Example 4 Frosin-modified fumaric acid resin (Uniletz 8112, acid value 1
15, softening point 130 ℃, manufactured by Union Camp) 120
0 g, C.I. I. Pigment 122 quinacridone magenta pigment 200g, tung oil (iodine value about 190) 600g
Was pre-mixed with a mixer and then melt-kneaded using a twin-screw extruder (feed amount 2 kg / hr, temperature 100).
° C). After cooling the obtained melt-kneaded product, a sample mill was used to obtain a coarse powder having a particle size of about 50 μm. This coarse powder 20
0g and 110g of acrylic polymer charge control agent solution
(Manufactured by the method described in Example XI of US Pat. No. 3,900,412, solid content: 14%), carnauba wax (15 g), and Isopa-G (isoparaffin solvent, manufactured by Exxon) 1250 g are mixed, The toner was pulverized for 3 hours with a vibration mill to obtain a negatively charged liquid toner stock solution having an average particle size of about 2 μm. This stock solution was diluted with Isopar-G to a solid content concentration of 2% to obtain a developer.

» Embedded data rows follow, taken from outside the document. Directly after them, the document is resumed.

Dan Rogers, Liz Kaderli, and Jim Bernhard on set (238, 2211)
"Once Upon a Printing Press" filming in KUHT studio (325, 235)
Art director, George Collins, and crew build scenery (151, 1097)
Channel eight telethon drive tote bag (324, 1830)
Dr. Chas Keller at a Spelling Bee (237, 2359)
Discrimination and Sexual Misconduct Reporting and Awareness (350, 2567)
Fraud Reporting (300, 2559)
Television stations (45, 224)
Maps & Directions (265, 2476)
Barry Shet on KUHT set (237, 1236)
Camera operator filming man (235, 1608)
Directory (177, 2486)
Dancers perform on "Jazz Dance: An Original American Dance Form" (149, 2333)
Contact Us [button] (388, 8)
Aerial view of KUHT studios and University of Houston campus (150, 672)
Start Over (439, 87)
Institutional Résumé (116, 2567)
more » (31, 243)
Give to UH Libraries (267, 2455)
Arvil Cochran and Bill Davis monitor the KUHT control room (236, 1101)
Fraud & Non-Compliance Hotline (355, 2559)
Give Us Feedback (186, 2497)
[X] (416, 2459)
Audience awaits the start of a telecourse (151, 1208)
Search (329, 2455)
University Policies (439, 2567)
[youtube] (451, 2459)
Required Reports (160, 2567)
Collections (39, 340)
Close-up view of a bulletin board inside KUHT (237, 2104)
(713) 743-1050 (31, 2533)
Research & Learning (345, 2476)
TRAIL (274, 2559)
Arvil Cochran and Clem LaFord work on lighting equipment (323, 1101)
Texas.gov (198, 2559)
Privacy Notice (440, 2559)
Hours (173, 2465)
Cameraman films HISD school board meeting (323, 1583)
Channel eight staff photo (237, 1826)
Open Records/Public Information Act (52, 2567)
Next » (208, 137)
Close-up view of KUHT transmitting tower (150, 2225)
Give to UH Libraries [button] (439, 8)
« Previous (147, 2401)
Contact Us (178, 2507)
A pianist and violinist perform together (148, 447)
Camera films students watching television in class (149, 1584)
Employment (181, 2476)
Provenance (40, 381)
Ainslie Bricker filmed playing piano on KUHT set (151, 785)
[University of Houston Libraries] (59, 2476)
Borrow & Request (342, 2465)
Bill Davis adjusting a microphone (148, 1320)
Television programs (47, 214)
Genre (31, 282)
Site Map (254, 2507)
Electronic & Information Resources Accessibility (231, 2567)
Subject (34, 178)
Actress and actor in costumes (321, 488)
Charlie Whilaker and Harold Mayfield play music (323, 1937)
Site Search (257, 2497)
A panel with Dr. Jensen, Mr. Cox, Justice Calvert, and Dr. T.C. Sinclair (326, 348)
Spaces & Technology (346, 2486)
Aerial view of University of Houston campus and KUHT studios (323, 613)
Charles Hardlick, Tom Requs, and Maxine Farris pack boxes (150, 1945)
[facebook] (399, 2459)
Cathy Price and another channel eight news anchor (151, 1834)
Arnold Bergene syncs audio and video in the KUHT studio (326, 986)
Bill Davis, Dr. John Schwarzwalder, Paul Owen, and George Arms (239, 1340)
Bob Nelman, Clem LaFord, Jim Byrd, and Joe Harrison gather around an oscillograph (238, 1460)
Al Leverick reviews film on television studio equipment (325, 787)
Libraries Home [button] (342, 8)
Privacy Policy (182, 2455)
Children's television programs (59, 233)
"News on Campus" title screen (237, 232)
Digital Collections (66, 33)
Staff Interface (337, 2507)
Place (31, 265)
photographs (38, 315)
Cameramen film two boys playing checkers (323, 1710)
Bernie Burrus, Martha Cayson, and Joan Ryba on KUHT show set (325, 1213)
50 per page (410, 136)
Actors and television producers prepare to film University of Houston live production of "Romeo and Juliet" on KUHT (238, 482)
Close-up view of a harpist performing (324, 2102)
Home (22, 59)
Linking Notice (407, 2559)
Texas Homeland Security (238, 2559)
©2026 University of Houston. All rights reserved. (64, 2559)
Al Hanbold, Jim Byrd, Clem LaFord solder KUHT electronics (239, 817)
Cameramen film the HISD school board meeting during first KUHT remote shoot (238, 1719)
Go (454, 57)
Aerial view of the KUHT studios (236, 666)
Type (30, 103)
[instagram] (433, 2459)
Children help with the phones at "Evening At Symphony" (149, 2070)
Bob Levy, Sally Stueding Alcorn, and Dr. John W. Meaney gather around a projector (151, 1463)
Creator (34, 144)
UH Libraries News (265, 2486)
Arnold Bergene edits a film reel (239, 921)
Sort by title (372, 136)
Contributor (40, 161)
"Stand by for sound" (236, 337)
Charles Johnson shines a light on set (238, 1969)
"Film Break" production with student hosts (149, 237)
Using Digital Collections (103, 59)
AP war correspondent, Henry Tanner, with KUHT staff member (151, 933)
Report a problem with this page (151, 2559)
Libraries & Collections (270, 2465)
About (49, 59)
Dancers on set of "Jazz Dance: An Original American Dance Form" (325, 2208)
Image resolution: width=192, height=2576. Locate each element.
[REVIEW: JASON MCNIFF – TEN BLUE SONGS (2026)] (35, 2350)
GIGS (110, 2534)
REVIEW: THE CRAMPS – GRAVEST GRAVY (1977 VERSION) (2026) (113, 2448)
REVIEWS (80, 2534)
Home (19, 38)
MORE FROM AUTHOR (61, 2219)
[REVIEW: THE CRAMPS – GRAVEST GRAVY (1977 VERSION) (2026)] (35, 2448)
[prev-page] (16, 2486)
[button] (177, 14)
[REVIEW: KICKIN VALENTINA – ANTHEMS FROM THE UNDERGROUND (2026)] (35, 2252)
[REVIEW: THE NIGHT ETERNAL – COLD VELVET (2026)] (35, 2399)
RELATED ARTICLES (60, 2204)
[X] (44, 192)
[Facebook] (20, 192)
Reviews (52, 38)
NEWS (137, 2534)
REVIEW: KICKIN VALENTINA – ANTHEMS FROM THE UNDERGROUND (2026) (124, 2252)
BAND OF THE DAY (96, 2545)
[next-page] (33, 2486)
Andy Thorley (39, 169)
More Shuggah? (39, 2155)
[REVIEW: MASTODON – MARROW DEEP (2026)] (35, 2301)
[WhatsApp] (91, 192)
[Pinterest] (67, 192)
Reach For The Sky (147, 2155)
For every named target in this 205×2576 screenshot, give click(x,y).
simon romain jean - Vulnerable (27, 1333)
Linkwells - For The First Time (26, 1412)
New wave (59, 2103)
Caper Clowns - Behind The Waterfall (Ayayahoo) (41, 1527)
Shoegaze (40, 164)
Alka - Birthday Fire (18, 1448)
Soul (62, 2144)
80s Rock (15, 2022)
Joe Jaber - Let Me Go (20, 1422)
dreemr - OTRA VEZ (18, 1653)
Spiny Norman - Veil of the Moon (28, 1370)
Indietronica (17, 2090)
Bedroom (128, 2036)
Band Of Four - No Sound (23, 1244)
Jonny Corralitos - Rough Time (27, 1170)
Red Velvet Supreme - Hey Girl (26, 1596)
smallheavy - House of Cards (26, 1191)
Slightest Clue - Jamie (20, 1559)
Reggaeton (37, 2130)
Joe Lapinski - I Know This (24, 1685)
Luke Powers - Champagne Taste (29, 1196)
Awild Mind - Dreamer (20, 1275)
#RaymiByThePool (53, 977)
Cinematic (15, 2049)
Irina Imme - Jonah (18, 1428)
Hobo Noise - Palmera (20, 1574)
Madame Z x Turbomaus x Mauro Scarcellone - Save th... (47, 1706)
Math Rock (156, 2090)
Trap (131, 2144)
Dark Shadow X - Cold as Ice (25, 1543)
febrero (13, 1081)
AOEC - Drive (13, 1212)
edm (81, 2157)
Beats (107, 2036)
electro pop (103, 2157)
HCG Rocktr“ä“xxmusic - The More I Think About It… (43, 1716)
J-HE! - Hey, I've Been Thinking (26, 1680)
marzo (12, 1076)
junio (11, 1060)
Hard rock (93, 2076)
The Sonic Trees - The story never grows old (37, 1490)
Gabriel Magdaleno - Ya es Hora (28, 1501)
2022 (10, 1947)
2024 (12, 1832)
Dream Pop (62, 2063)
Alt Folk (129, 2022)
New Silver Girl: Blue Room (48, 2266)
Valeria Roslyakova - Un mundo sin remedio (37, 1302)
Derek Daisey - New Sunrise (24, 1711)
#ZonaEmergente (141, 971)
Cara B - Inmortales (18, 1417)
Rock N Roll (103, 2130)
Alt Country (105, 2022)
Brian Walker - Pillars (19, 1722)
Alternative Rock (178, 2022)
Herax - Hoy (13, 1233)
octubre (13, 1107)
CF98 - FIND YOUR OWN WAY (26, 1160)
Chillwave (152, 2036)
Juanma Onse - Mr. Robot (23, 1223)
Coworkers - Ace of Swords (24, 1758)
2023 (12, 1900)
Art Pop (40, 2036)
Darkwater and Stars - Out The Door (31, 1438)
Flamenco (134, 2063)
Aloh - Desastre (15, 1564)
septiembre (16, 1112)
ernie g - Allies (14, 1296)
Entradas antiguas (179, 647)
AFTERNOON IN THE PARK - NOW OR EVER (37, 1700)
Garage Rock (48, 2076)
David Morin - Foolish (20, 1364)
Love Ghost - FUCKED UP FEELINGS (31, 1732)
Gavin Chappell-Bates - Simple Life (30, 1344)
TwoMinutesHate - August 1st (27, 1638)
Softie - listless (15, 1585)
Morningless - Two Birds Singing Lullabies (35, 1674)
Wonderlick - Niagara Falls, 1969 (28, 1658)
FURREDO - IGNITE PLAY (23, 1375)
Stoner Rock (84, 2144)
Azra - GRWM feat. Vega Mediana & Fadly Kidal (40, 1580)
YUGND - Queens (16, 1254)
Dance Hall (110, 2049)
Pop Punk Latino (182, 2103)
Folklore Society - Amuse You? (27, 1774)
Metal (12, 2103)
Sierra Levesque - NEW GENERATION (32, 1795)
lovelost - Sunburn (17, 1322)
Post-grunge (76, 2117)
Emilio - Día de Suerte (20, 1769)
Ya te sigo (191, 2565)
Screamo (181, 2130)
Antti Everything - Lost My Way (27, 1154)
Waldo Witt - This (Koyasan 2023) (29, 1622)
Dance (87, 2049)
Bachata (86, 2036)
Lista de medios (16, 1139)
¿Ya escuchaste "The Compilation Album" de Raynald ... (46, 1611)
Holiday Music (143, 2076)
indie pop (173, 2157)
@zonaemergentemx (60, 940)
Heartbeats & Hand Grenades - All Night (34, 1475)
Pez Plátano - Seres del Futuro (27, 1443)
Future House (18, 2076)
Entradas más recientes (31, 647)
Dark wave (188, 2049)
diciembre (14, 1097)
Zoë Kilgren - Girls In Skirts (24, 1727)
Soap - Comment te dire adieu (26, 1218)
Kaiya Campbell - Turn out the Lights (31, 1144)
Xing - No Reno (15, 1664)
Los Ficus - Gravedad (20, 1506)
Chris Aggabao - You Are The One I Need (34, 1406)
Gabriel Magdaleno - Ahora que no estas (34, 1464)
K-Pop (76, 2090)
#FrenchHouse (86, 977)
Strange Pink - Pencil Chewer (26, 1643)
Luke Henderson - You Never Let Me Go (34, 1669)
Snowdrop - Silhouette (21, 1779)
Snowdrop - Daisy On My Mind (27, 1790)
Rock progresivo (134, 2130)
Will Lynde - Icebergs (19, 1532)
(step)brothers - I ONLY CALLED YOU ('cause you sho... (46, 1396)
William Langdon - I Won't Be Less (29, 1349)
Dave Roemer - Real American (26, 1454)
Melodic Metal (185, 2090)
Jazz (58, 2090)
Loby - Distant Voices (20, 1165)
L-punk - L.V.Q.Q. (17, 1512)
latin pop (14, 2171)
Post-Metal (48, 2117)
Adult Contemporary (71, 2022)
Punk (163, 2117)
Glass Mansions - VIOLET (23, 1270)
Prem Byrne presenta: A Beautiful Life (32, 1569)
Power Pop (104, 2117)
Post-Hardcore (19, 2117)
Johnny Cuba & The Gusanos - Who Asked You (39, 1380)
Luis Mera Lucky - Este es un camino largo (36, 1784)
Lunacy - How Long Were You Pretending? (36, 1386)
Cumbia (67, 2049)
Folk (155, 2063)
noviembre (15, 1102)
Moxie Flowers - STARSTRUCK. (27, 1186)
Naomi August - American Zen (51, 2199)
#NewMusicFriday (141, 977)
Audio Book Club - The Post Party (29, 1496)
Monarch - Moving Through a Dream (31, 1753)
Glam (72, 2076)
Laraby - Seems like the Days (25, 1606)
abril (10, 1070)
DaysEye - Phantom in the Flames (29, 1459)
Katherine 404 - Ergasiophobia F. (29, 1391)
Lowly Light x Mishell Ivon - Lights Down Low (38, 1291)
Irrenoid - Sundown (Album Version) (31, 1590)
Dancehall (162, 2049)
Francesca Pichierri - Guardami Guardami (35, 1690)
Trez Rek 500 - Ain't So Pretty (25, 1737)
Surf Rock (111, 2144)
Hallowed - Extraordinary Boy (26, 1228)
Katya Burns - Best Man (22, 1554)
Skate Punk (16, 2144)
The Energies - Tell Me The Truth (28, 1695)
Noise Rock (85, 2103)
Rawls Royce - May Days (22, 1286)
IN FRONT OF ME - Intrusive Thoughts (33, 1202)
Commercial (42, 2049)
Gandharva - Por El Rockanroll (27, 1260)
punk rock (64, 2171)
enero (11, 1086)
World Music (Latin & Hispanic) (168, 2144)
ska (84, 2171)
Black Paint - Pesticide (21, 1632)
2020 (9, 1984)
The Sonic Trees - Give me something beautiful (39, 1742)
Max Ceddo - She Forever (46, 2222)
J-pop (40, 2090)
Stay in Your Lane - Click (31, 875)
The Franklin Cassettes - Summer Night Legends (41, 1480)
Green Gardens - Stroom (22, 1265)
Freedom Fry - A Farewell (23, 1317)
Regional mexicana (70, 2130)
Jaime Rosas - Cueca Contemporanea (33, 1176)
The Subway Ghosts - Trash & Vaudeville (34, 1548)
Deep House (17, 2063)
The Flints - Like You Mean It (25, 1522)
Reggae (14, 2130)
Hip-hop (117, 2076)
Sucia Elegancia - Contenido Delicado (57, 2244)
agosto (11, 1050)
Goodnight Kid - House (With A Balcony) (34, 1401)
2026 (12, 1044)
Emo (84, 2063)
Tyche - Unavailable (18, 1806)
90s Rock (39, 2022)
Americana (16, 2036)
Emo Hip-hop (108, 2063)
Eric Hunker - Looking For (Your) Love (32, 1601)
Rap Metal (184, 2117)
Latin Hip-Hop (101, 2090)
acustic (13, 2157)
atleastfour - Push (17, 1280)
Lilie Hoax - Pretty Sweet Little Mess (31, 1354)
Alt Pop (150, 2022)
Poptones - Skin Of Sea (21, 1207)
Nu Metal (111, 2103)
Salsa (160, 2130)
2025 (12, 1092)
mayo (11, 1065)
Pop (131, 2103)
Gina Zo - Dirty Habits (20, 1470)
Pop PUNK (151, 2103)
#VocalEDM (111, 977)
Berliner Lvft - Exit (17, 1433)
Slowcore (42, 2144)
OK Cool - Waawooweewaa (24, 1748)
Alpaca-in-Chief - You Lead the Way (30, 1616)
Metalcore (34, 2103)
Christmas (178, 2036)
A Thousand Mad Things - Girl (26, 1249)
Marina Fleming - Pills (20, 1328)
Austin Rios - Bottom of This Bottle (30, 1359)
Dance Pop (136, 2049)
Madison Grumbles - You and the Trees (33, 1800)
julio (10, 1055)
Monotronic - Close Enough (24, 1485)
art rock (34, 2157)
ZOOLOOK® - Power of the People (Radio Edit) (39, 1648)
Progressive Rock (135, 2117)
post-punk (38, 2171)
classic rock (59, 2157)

When the same test as in Example 2 was conducted using this developer, no sticking or sticking of the printed matter was observed. Moreover, the liquid toner stock solution could be easily redispersed even after being stored at 40 ° C. for 3 days.

[0039]

As described above, the liquid toner of the present invention is used.
Is a liquid toner suitable for use in the field of small-lot printing and the like, because printed matter does not adhere to each other, has excellent stackability, and has excellent storage stability.

Claims (3)

[Claims] 1. A liquid toner for developing an electrostatic latent image, comprising toner particles containing at least a binder resin and a colorant dispersed in a dispersion medium, wherein the toner particles are contained in 100 parts by weight of the binder resin component. On the other hand, an electrostatic latent image developing liquid toner containing 5 to 50 parts by weight of an oil or fat having an iodine value of 130 or more. 2. The liquid toner for developing an electrostatic latent image according to claim 1, wherein the binder resin contains a rosin-modified resin. 3. An electrostatic latent image on an electrostatic latent image carrier is developed with a liquid toner, the developed image visualized by this development is electrostatically transferred to an intermediate transfer body, and then the intermediate transfer is carried out. The liquid toner for developing an electrostatic latent image according to claim 1, which is used in an image forming method for retransferring a visible image on a body onto a transfer material.